= Martin Smellie =

Scottish biochemist and professor

Robert Martin Stuart Smellie FRSE FIB (1927-1988) was a 20th-century Scottish biochemist and first Cathcart Professor of Biochemistry at the University of Glasgow. The university's Smellie Prize is named after him.

==Life==

He was born in Rothesay on 1 April 1927, the son of Rev William Thomas Smellie, the local minister, and his wife, Jean Craig. He was educated at the High School of Dundee and Glasgow Academy. He graduated B.Sc from the University of St Andrews in 1947 but was then asked to serve two years National Service. During this period he was commissioned into the Royal Scots Fusiliers and with the Chemical Defence Establishment at Porton Down, where he worked on nerve gases.

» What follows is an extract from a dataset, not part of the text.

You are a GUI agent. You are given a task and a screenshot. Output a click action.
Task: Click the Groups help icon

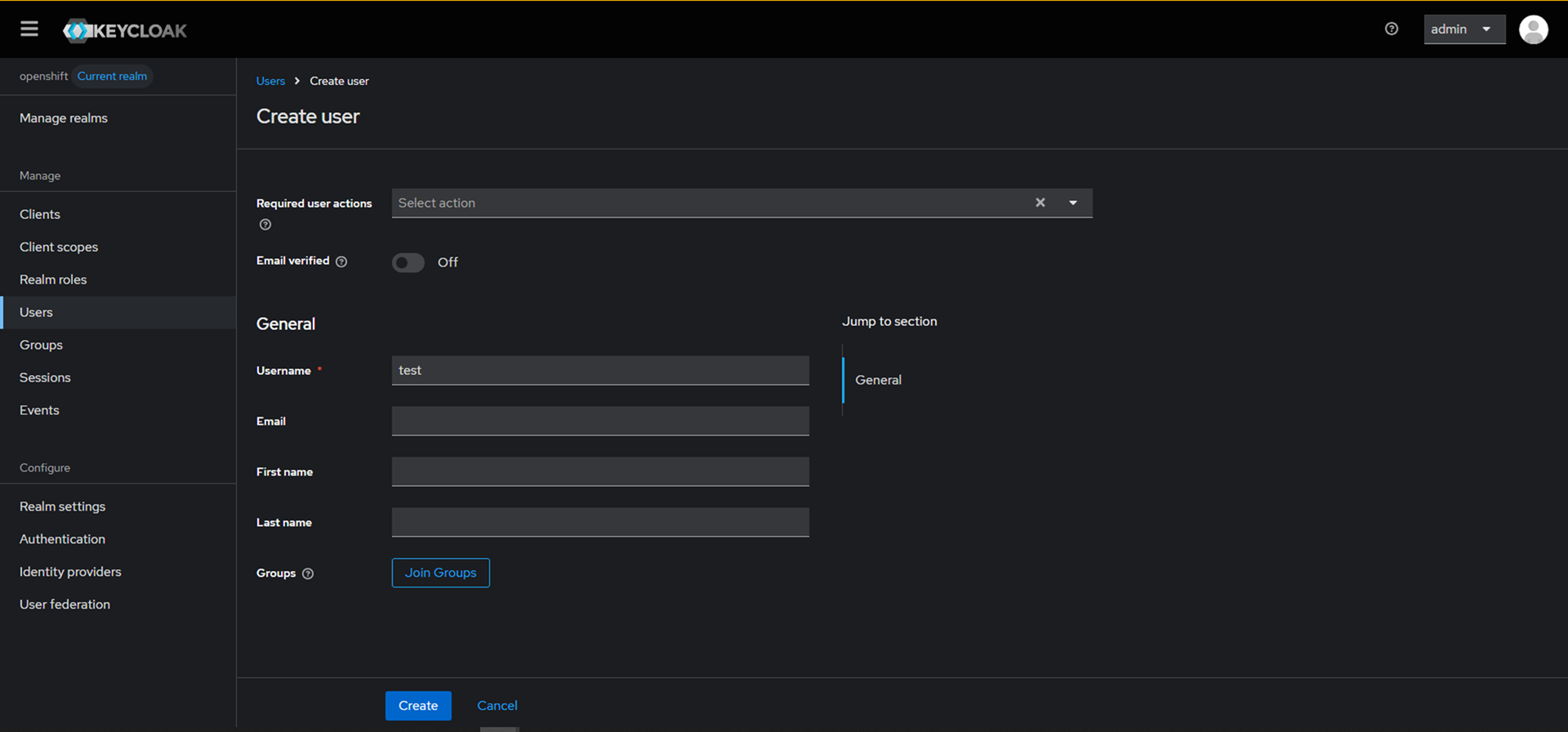[x=308, y=574]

In 1949 he became assistant to Professor Norman Davidson at the University of Glasgow.

In 1964 he was elected a Fellow of the Royal Society of Edinburgh. His proposers were James Norman Davidson, Robert Garry, Hamish Munro and Michael Stoker. He served as General Secretary of the Society 1976 to 1986 and won their Bicentenary Medal in 1986.

In 1966 he became Professor of Biochemistry at Glasgow.

He died on 12 March 1988.

==Family==

In 1954 he married Florence Mary Devlin Adam, a physician.